You are looking for that inflection point where the current/power draw starts going up steeply. The desired end result is to not go above that point. So on the above chart, let’s call it at 100V. Now we need to find out how many extra turns we need to add so that the original primary has no more than 100V with 120V line voltage coming in.
Wrap 10 turns around, fire up the variac and bring it to 100V again. Measure the AC voltage on the 10 turns. That is your voltage per 10 turns, divide by 10 to get volts per turn. You want 20V, since the incoming voltage is 120V.
Calculate how many turns you need, add them, and put them in series with the primary. Connect the variac up again, and confirm that the inflection point is now at or above 120V. If you find the current going up more than before when bringing the variac up, you have the phasing wrong. Just reverse the new winding hookup and try again. It does not hurt to put a few more windings and go lower on the loss scale.
After you have the extra primary windings installed to your satisfaction. add 10 windings as a temporary secondary, measure, divide by 10 to get the volts per turn. Now just divide the desired output voltage by the volts-per-turn to get the number of windings needed. Use the largest wire that will fit that number of windings in the space available, as the size of wire limits the current and therefore power.
Since this is relatively low voltage, thinner insulation is better, but make sure all sharp edges of the transformer core are covered. I strongly suggest using stranded wire, as large solid wire is just too hard to bend and you’ll never thread more than one turn through with solid wire.
I strongly suggest using the thermal switch that was on the transformer when it was in the microwave as a safety feature.
And as with any circuit, a fuse is a good idea. All wiring must be able to withstand in excess of the fuse rating for an indefinite period of time. The maximum expected current draw should be about 80% of the fuse rating.
Edit: Another method of doing this without adding primary windings when you have two microwave oven transformers of the same capacity:
Wire the primary windings of the two separate transformers in series.
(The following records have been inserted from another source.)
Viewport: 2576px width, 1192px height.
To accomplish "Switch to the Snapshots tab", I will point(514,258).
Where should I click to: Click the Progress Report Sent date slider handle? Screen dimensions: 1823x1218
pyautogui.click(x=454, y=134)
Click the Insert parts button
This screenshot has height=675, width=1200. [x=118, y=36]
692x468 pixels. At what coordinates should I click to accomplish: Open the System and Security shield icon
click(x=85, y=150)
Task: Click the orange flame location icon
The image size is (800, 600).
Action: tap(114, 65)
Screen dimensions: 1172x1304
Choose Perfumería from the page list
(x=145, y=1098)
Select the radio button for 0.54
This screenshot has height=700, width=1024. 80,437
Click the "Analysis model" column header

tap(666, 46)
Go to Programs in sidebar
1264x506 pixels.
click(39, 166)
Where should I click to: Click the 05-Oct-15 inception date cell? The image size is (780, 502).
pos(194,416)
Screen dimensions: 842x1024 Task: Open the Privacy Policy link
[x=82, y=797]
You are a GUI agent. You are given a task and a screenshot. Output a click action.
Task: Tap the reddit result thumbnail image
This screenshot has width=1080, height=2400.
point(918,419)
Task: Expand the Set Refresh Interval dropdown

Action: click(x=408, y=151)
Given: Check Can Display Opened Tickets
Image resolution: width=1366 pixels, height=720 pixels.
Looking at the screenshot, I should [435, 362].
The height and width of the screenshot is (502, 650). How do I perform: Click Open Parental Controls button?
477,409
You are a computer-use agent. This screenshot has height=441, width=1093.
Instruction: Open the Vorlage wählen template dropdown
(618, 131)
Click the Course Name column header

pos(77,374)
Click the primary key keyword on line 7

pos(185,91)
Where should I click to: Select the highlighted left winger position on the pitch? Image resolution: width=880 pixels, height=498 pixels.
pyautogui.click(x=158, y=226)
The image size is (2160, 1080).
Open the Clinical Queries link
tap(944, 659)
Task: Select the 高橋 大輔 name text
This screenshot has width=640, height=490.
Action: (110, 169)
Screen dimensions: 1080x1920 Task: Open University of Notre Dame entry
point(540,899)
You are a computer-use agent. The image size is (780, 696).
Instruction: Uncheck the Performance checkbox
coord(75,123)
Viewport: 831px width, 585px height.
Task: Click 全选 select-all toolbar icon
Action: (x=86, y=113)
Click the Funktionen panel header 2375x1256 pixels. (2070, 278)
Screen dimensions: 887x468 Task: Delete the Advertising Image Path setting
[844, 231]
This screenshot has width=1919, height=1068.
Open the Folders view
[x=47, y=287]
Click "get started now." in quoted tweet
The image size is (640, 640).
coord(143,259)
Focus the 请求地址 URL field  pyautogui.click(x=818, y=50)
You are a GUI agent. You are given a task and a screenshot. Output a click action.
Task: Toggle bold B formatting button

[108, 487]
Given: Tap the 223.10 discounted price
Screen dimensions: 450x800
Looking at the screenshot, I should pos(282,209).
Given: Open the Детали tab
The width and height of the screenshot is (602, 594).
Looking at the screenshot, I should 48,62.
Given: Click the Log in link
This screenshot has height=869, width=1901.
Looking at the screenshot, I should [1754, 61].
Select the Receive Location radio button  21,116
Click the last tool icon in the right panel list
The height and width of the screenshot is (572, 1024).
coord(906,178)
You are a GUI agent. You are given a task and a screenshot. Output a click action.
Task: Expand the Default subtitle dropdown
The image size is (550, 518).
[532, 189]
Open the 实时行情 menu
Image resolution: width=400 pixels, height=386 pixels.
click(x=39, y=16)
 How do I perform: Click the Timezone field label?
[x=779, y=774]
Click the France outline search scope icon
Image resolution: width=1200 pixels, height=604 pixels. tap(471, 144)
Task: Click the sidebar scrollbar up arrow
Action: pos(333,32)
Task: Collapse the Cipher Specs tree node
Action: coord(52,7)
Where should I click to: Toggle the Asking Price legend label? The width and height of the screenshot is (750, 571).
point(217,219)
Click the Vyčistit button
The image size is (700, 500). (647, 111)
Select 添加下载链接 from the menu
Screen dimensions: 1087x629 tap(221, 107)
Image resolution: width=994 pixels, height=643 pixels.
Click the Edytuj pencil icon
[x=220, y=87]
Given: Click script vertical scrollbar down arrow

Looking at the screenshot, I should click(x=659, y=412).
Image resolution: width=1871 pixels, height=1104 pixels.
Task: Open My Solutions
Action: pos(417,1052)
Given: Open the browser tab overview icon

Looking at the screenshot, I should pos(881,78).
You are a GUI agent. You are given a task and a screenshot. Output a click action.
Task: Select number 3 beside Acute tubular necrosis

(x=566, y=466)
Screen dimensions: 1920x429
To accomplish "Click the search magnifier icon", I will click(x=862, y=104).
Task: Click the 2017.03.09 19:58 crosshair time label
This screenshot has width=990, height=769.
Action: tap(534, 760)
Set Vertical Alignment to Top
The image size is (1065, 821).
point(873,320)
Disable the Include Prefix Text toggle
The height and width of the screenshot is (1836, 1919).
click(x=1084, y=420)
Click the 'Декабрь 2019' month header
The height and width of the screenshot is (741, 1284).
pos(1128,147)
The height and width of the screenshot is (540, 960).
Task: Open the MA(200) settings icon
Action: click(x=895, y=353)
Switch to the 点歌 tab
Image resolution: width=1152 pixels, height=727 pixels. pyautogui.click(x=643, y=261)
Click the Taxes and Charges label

In this way, both transformers have 1/2 of the line voltage and so should be well below the current inflection point, well below saturation with no load.
To keep the load on each transformer as equal as possible, wind the same number of secondary turns, and wire them in series with each other. With turns the same, in series the current is the same, so the load will be the same. This is also a handy way to get a virtual centertapped transformer, which with a full bridge rectifier can give you equal positive and negative polarity sources. Great if you are building a custom audio amp, or a variable power supply for circuit testing.